According to security researchers from Symantec, the Kelihos botnet has started sending spam emails that purport to be security alerts from Apple informing recipients that a purchase was made using their Apple ID from the iTunes Store. Apple IDs are the accounts that customers use to access Apple's online services.
The rogue emails bear the subject "Pending Authorisation Notification" and claim that the purchase was made from a computer or a device not previously linked to the user's Apple ID, the Symantec researchers said Friday in a blog post. The emails list an IP (Internet Protocol) address from where the purchase was allegedly initiated and a corresponding physical location of Volgograd, Russia, they said.
The fake messages instruct users to click on a link if they didn't initiate the purchase.
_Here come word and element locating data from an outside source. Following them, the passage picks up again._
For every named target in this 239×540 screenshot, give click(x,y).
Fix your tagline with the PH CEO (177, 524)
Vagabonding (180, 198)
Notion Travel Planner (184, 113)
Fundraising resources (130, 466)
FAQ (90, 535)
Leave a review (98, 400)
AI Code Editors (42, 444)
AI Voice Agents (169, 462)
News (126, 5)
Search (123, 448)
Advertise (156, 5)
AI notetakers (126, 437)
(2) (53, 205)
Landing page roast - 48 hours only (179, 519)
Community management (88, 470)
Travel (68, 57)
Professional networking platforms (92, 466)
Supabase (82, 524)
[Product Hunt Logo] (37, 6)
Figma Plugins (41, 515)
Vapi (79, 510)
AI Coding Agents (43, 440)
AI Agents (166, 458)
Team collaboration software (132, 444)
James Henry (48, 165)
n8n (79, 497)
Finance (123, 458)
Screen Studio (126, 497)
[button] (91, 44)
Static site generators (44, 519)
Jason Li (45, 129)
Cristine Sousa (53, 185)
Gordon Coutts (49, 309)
The link leads to a phishing site that masquerades as the Apple ID log-in page and harvests credentials inputted by users for later misuse.
The use of fake security alerts as phishing bait is not a new technique. However, because this particular attack comes shortly after a widely publicized event where a number of celebrities had their iCloud accounts broken into, it might trick a larger number of users than a typical phishing campaign.
One week ago news broke out that hackers stole nude photographs from the iCloud accounts of a number of female actresses and models and leaked some of them on public websites.
There was initial speculation that the leaks might have been the result of a brute-force password guessing attack via the "Find My Phone" feature, but Apple later said that the leaks were the result of a "a very targeted attack on user names, passwords and security questions" and not that of a breach of the company's cloud-based systems.
The incident received so much attention online and in the media that it even prompted a response from Apple CEO Tim Cook, who told the Wall Street Journal that the company will start sending security notifications to users via email and push messages when iCloud account changes occur.
It is possible that the timing of the [phishing] campaign is not a coincidence and the controllers of the botnet are attempting to exploit public fears about the security of Apple IDs to lure people into surrendering their credentials," the Symantec researchers said.
The Kelihos botnet authors are adept at exploiting current events. In August they launched a spam campaign that encouraged Russian-speaking users to install a program on their computers so they can be used in distributed denial-of-service (DDoS) attacks against Western government websites in response to the recent international sanctions against Russia. The emails actually linked to a variant of the Kelihos malware, not a DDoS program.
To prevent unauthorized access to their accounts even when their user names and passwords are compromised, users are advised to turn on two-step authentication for their Apple ID accounts.